While the city ultimately hopes to build affordable housing for employees across the county, Suiter said the first two developments would likely only be used for city employees but would be open to anyone who needs housing if there is a vacancy.

“Our employees are employees of the county, and they’re local employees, as well, so they also have limited options when it comes to housing,” Suiter said. “We also provide services that need to be responsive, so having everybody come in from the hinterland isn’t necessarily helpful.”

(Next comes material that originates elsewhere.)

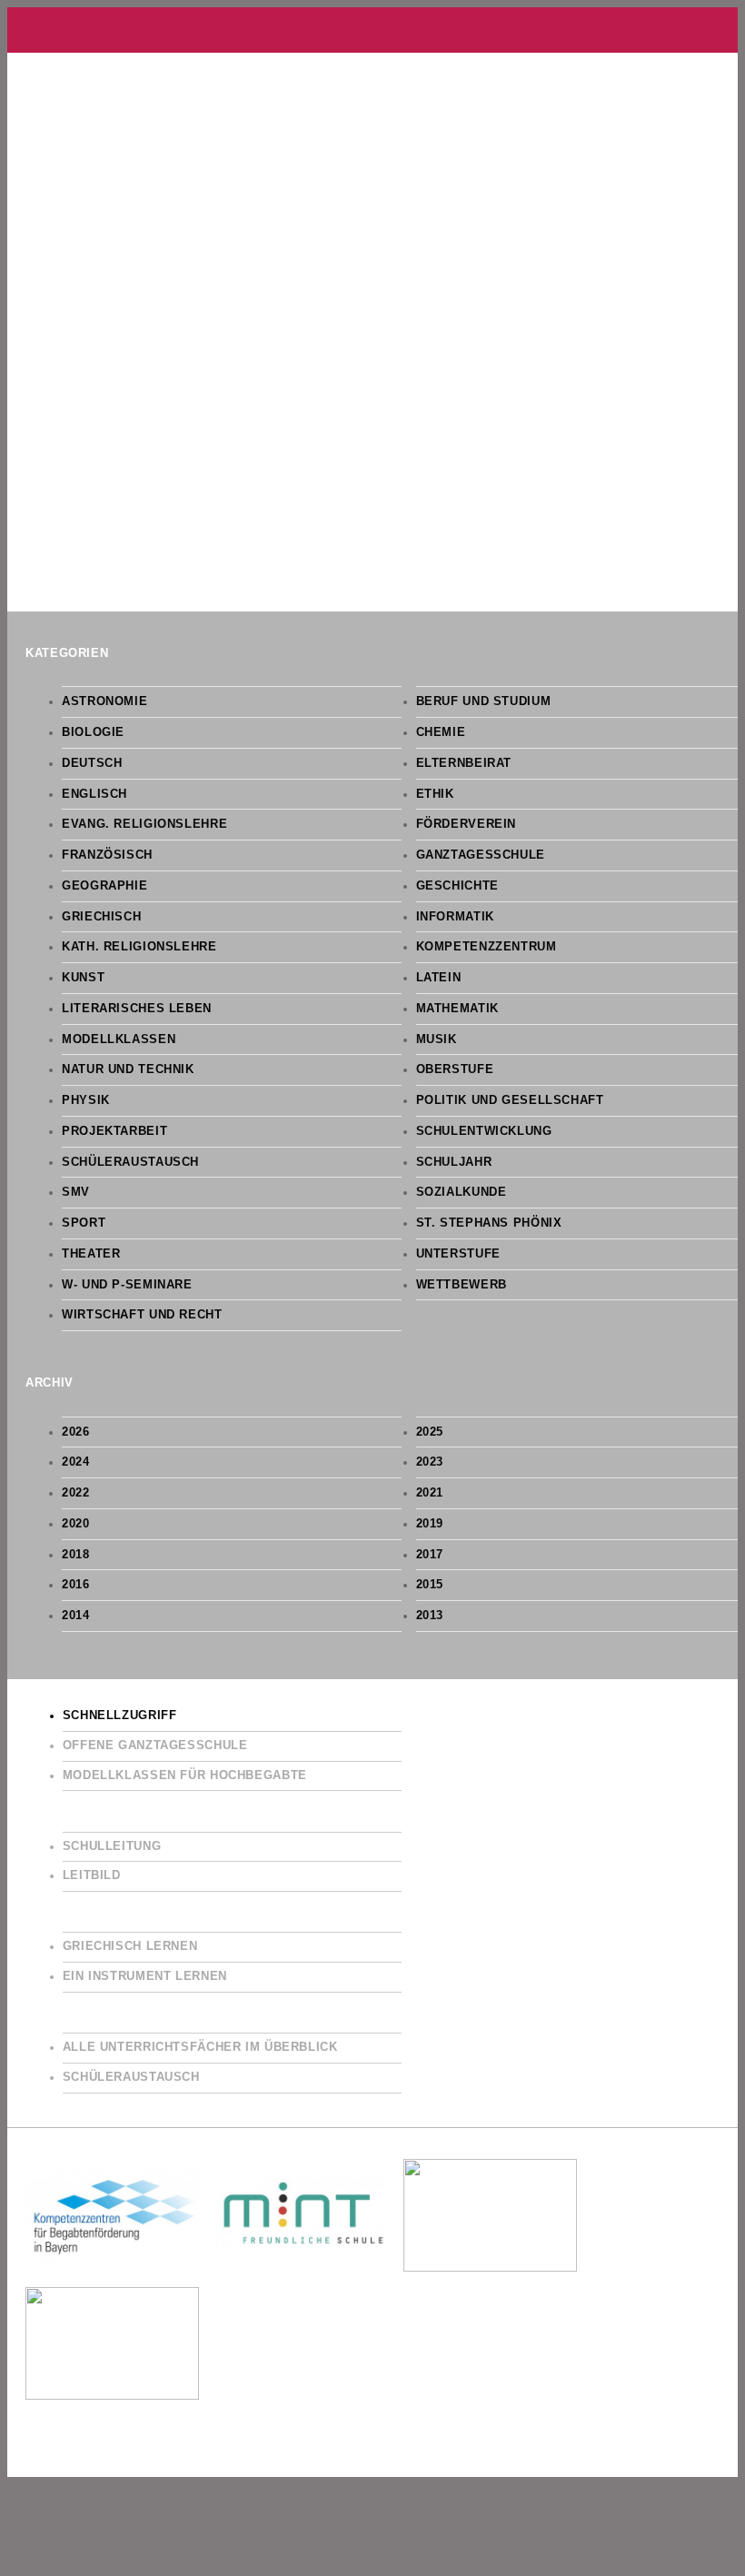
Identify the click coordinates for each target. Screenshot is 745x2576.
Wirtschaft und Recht (142, 1314)
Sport (83, 1223)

Another member of the chamber’s task force, Colorado Mountain College, has announced a $40 million project to build 30 to 40 housing units near each of its campuses, which includes its Steamboat location.

Colorado Mountain College Vice President and Steamboat campus dean JC Norling said while the housing will only be for the college’s students, he hopes that it will free up housing stock in the community that may have otherwise gone to students.

“Steamboat is a great place to live, people want to be here, and I think with COVID, people decided not to stay in the city and move up to the mountains,” Norling said Tuesday. “People who had the resources made cash offers on homes, so that’s tough for people that are working at all levels.”

Hayden Town Manager Mathew Mendisco, who sits on the chamber committee, said the town will likely play a role in affordable housing for years to come, as what was once a more affordable option for young families and workforce members to buy their first home is quickly becoming more costly.

Prior to the COVID-19 pandemic, Hayden had a home ownership rate of over 70%, Mendisco said. COVID-19 and the migration to mountain towns has brought difficulties for those hoping to rent and buy in Hayden, he said.

“How do we get our teachers and families and everyone else to afford real estate equity by being able to purchase?” Mendisco said. “Our goal is to get folks that are low AMI (average median income) housing that they can afford.”

Ulrich Salzgeber, CEO of the Steamboat Springs Board of Realtors, said the chamber committee is working to bring public-private partnerships together, as government and private agencies sometimes bring different perspectives.

“There’s just some really creative ideas,” Salzgeber said.